A Vancouver woman is calling herself an “Alaska Airlines convert” after an employee helped remedy her travel woes.
Miriam Thomas simply wanted to fly from Vancouver to Ontario, California, and back again.
The Vancouver woman was due in Ontario for a work meeting. Her trip, which should have been a relatively straightforward one — from Vancouver to Seattle to California — turned into a long, indirect travel headache.
First, her Delta Airlines flight, scheduled for last Sunday night, was delayed: initially due to weather, then to mechanical issues. Weather didn’t allow the plane to land in Seattle, so it redirected to Portland. Instead of letting passengers get off the plane in Portland, however, the airline decided to turn the plane around. It went back to Seattle where passengers were given hotel vouchers to spend the night.
Thomas made it to California just in time for her work meeting on Monday.
When she went back to the airport to return to Seattle, her return ticket caused Delta some confusion. The airline told her she would be assigned a seat at the gate. The plane was already boarding.
When she reached the gate, however, Thomas was told that her ticket had been cancelled.
“I went back through security, back to the customer service desk and that’s when it started to get crazy,” she told News 1130. “The Alaska Airlines people were trying to figure out why Delta had cancelled my flight, Delta was trying to figure out what had happened. I was just standing at the desk with my bags seriously hoping I can get on some flight that day.”
Thomas soon learned that the airline had used up the rest of the value of her ticket when it gave her a hotel voucher and rescheduled her flight out of Seattle. There was no money left for her to fly home, something she was not warned about.

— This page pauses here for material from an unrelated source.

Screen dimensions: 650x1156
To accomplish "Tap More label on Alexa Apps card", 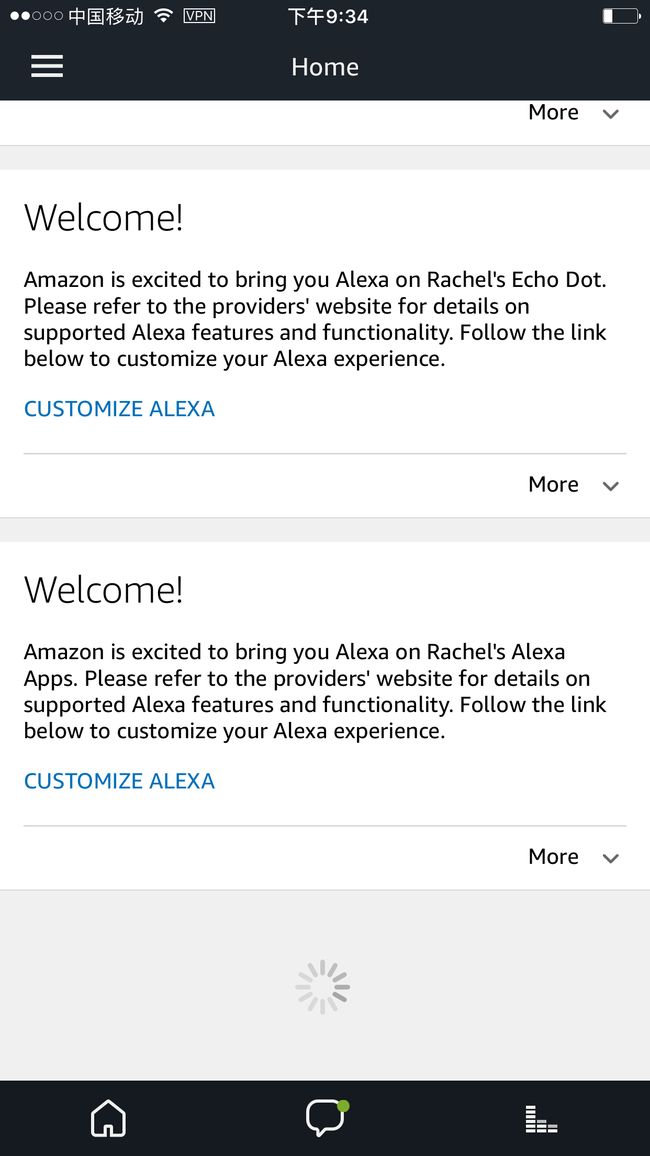I will (553, 857).
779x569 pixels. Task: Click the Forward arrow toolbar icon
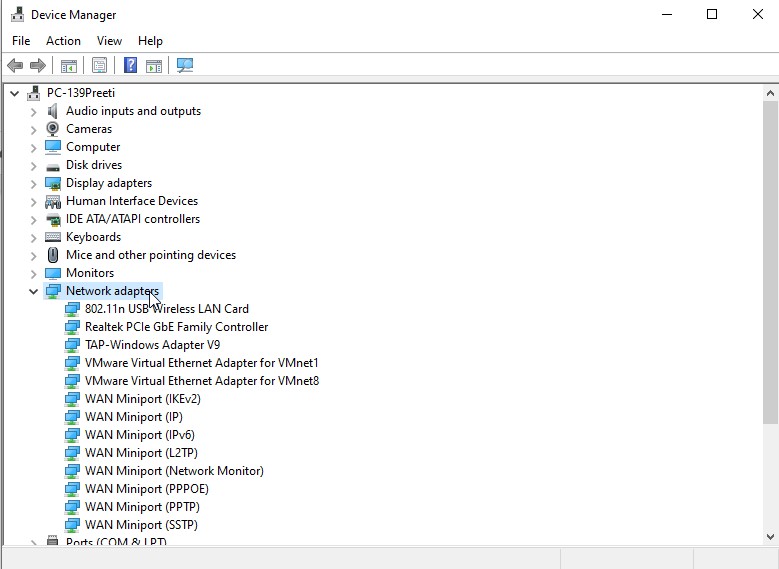pyautogui.click(x=38, y=66)
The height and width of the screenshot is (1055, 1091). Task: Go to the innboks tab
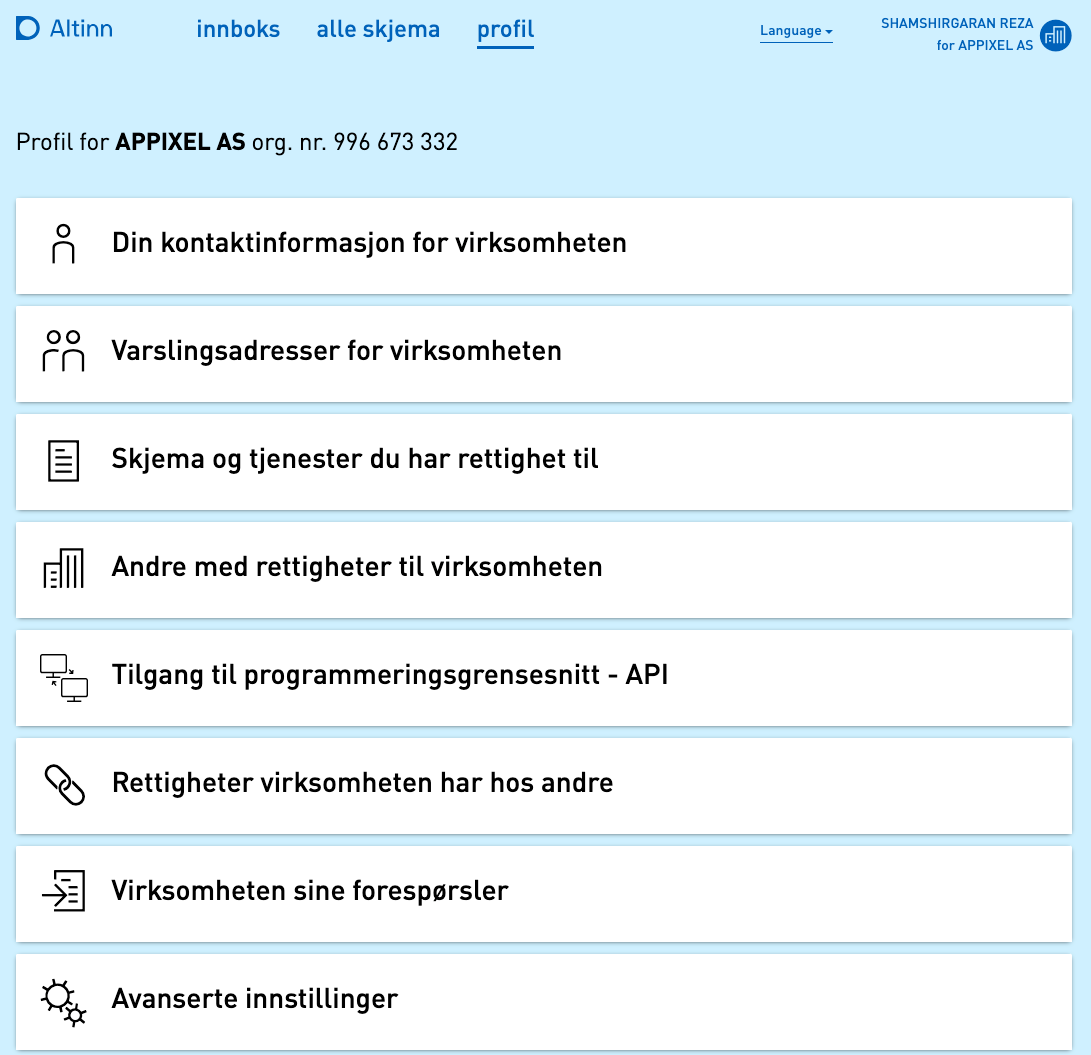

The best Delta could do to make the situation better was to offer her a ticket for the next day. Without a place to stay for the night, Thomas panicked.
Then an employee with Alaska Airlines named Judy made her a better offer: she offered Thomas her personal travel voucher — and paid for a ticket out of her own pocket.
“She paid for my ticket, she paid for me to get home. She didn’t know me at all. I was sitting up at the gate waiting for the flight and she came by asking me how I was and offered me money for coffee. I was boarding and I thanked her again and she hugged me. It was amazing. She didn’t need to do that at all, she took care of me,” Thomas said.
Thomas wanted to publicly thank Judy for her generosity.
Air-travel stories rarely end up in the “good news” section, but that doesn’t mean some airlines don’t go above and beyond for their passengers.
Last summer, an American Airlines mechanic saved the day when a young veteran twisted his prosthetic knee out of place. Lead aircraft mechanic Keith Duffer was able to fix the broken piece and let Afghanistan war veteran Taylor Morris, who had eight hours of travelling ahead of him, continue on with much-improved mobility.
In the summer of 2013, United Airlines held a flight for a man who was trying to get home to see his dying mother.
And in December 2012, JetBlue helped a mother get home to her children in the wake on the Newtown tragedy. The captain even offered her a ride home when they landed.